Ironically, despite the public perception that these two were Packer stooges, what eventually caused Packer’s failure was the internal pressure on them, and Packer’s failure to support them. The two executives from Tourang’s foreign partners, Brian Powers and Dan Colson, took command of many aspects of the bid, and sought to overturn agreements Packer had earlier reached with Kennedy and Turnbull. Packer conspicuously failed to stand up for them.

The first to go was Kennedy, who unexpectedly resigned in mid October. Publicly, he blamed the “McCarthyist” campaign against Packer, but this hid the tensions inside the camp, which were the real reason for his departure.

Turnbull was involved in the bid as a result of a shrewd tactical move he had made. Sinking under the self-inflicted debt incurred by Warwick Fairfax’s privatisation, Fairfax had sold junk bonds in the United States. Turnbull saw that the bondholders as a key to the future control of the company, and had the entrepreneurial vision and energy to secure control of them. Then he teamed up with an initially reluctant Packer and the other Tourang partners.

Like Packer, Turnbull had been a vocal critic of Fairfax journalists. But the other Tourang partners saw Turnbull as a political and managerial problem. At the parliamentary inquiry, Packer had been insultingly dismissive about Turnbull’s participation, saying there would be no future role for him, despite his desperate desire to be a director of Fairfax.

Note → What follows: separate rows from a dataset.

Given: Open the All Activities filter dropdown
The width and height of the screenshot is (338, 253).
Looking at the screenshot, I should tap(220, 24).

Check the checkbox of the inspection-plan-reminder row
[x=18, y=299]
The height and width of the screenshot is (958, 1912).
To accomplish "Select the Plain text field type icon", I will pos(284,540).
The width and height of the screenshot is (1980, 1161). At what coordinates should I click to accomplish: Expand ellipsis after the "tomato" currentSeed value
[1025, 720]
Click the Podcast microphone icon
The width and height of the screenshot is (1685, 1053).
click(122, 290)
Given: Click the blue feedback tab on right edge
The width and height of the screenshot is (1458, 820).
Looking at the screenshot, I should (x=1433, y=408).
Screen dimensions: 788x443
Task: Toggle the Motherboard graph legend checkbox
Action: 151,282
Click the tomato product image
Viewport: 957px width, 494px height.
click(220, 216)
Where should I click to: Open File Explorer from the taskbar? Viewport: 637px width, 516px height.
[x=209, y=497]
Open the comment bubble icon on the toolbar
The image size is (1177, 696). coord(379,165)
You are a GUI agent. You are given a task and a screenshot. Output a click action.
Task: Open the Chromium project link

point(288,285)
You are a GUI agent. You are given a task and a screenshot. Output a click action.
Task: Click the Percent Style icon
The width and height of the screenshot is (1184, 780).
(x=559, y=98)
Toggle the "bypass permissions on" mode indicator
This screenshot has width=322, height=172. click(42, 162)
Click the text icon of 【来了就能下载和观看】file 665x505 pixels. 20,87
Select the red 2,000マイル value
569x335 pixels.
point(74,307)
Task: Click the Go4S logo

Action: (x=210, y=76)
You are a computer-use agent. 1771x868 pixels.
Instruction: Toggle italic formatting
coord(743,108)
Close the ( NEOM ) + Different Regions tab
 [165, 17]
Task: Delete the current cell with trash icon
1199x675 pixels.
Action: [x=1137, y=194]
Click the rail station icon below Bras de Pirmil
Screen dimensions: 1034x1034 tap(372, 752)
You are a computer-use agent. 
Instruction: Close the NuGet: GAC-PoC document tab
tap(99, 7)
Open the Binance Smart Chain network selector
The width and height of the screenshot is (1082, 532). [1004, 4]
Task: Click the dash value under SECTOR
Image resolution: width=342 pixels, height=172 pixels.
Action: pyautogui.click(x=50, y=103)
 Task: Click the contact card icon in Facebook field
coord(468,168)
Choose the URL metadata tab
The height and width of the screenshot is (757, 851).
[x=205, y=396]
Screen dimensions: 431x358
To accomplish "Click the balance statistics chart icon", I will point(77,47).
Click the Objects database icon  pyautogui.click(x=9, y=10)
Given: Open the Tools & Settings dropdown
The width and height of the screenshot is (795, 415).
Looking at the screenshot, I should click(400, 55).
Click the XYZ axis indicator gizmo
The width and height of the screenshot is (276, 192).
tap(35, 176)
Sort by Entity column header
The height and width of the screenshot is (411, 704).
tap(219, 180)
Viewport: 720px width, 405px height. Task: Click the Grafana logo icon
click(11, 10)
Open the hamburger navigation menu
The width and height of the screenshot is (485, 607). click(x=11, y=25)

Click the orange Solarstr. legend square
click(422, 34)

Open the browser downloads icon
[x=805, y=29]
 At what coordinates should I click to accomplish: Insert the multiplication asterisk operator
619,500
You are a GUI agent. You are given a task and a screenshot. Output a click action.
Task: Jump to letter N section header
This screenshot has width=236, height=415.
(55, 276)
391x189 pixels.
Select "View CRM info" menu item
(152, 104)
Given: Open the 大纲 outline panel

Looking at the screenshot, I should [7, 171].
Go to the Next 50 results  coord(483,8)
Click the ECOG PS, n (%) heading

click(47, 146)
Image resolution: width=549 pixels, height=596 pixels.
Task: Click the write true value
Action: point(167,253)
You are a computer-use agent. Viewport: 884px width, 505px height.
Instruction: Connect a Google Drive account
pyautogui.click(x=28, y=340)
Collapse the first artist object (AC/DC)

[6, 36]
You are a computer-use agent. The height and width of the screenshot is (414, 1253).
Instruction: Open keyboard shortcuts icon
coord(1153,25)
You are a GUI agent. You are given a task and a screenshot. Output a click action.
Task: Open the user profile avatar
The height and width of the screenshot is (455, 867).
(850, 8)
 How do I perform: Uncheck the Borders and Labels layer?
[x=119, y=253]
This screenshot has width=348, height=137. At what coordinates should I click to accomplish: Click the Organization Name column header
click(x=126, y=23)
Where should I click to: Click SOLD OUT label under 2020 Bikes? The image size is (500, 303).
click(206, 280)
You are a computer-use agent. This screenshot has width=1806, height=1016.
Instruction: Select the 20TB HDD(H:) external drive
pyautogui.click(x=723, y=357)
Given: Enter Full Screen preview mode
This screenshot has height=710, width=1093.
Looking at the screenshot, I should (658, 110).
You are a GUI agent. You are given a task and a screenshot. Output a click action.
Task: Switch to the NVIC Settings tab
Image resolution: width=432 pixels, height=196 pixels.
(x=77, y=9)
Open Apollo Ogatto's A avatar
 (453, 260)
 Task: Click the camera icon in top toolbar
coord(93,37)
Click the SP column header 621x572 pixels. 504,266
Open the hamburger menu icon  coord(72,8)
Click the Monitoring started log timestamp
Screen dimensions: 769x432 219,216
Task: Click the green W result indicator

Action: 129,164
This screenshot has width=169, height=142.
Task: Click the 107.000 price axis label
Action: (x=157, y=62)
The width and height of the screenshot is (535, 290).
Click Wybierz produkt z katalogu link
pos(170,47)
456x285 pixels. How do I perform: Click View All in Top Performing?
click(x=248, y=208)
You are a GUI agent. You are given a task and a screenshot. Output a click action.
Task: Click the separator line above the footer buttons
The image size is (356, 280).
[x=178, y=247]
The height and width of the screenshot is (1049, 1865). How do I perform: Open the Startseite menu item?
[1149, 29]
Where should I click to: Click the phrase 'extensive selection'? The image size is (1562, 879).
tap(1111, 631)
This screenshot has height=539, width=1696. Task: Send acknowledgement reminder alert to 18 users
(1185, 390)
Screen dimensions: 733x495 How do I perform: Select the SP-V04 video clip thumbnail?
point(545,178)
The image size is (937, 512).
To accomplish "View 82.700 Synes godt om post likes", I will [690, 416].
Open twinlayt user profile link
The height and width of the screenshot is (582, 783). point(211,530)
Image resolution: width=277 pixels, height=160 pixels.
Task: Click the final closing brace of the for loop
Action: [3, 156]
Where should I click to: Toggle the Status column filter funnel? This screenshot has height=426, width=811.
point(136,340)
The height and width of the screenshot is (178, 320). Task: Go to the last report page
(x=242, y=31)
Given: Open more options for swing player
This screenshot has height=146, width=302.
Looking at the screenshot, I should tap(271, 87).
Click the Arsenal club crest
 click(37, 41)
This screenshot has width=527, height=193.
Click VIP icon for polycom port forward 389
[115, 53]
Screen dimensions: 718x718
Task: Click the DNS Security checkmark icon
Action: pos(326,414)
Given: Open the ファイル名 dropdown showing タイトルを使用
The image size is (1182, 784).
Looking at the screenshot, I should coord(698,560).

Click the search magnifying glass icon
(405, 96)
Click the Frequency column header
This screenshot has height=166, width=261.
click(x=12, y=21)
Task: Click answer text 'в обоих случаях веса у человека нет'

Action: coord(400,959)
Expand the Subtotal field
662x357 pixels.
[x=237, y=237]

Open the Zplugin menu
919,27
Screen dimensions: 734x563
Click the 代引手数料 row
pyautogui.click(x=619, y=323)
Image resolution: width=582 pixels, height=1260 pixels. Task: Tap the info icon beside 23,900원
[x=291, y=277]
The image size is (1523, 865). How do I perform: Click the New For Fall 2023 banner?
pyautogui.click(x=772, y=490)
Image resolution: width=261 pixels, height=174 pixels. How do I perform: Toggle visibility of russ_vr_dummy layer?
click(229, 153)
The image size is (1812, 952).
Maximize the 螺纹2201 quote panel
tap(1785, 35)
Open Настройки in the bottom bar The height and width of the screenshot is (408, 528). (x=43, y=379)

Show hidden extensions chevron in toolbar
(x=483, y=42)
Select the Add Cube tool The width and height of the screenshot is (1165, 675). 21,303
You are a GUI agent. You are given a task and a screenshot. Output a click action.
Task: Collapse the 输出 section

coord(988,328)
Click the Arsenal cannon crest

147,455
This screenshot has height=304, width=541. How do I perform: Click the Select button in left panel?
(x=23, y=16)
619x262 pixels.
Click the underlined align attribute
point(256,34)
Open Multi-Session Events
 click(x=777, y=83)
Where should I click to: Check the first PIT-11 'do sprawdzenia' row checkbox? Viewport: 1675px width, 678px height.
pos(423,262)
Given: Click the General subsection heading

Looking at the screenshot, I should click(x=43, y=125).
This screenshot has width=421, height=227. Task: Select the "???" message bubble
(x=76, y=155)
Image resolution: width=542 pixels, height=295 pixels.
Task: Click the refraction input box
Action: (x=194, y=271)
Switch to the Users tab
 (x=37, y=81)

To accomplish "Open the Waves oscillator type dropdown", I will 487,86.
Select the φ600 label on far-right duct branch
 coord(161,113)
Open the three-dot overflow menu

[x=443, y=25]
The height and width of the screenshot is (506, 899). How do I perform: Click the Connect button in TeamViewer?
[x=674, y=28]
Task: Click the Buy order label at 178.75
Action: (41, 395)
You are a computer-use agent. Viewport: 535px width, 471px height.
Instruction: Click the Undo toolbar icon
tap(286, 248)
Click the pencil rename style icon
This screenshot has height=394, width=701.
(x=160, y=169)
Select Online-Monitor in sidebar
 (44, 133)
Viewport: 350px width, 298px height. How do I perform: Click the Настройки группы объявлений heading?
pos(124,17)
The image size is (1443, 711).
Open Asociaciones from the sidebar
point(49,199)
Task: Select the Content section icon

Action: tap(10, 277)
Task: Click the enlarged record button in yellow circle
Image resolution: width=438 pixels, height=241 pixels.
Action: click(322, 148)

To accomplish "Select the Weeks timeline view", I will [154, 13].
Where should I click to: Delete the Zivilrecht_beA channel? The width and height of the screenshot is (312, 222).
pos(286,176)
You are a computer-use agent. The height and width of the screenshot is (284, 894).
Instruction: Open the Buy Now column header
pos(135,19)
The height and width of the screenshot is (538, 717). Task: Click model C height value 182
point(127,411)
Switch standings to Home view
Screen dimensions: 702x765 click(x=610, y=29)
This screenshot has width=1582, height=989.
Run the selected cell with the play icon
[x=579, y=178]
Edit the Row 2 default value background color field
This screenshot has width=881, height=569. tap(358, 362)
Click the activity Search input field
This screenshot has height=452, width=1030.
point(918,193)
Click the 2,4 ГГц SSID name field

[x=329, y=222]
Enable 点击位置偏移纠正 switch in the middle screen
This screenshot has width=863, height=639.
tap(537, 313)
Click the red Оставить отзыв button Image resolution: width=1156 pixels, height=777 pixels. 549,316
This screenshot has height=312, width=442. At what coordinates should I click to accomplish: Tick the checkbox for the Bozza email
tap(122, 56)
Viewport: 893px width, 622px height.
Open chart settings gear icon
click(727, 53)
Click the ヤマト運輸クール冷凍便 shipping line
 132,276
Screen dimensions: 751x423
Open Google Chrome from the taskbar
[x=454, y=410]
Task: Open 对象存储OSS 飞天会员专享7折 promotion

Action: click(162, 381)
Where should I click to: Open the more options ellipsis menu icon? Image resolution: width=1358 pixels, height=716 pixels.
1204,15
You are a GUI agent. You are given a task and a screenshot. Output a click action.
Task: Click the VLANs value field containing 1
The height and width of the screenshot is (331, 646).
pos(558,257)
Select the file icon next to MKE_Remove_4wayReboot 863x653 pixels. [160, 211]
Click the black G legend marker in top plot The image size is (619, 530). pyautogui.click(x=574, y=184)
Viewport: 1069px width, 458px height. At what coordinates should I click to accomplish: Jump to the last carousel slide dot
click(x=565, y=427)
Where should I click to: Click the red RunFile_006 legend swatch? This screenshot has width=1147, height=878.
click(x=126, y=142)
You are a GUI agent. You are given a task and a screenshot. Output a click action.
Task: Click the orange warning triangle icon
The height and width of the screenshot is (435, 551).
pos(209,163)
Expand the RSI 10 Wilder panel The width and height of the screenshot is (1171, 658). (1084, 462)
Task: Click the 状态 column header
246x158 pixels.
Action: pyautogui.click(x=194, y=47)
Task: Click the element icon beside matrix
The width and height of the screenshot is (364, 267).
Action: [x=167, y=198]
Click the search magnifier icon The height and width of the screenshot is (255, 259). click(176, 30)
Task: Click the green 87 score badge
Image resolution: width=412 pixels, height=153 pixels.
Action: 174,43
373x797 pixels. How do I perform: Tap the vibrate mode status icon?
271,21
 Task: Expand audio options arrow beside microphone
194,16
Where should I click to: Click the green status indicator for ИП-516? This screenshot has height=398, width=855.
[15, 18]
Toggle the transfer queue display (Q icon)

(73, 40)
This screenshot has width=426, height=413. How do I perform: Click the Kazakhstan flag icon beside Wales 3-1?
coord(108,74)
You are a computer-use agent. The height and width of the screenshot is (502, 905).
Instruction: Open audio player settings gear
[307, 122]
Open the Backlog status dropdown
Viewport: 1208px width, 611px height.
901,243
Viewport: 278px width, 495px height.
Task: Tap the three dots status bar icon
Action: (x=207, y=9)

When the Tourang partners were putting pressure on Turnbull in November, Packer refused even to return his telephone calls. Turnbull later told Four Corners that he no longer considered Packer a friend — that Packer’s behaviour had ended seventeen years of friendship. Eventually Turnbull resigned. Westerway’s appearance in parliament came a few days later; what sealed Packer’s fate was the precision with which he identified the documents the tribunal would subpoena.

Kennedy had made notes at key moments during the enterprise, including a long record straight after his resignation. These notes revealed that he had exactly the opposite understanding of Packer’s planned role from what he (and Packer) had said publicly, including to the parliamentary inquiry. In Kennedy’s notes, Packer did intend to exercise control.

It was clear that Westerway must have had an internal source to know that these documents existed. He has refused to publicly identify this “prominent public figure,” except to say it wasn’t Kennedy. In addition to Paul Barry’s account of these events (The Rise and Rise of Kerry Packer), Neil Chenoweth’s book (Packer’s Lunch) adds some graphic detail.

Westerway waited in a parked car in a darkened street in North Sydney on a Sunday night to meet this source, who had said that “he, his wife and his family were all at risk.” In these melodramatic circumstances the key documents were handed over. Having received them unofficially, Westerway was able to demand them officially to use as evidence.

Although not identified by Barry and Chenoweth, the circumstantial evidence clearly points at Malcolm Turnbull, a prominent public figure with inside access, who had resigned the day before. According to Barry, Packer later accused Turnbull and Kennedy of “treason.” But in fact the whole attempt to gain control of Fairfax, and its failure, betrays more of his own born-to-rule arrogance, and his dishonesty.

Three weeks earlier, he had emphatically and repeatedly denied to the parliamentary inquiry that he would exercise any control over Fairfax. You are either going to have to believe me or call me a liar, he said. It was riveting television, silencing his questioners, and spoilt only by the fact that he was lying.

Moreover, just three weeks later, he was effectively caught out. Luckily for him, the extent of his dishonesty never came into public focus. But the tribunal’s demand for the key documents was enough to undo him.

When Packer’s hagiographers talk of his triumph before the parliamentary committee, it should be recalled that it was no coincidence that his quest for Fairfax ended in failure. ●

This article first appeared in the Age in late 2006. Malcolm Turnbull later conceded that he had provided the material about the Tourang bid to Peter Westerway.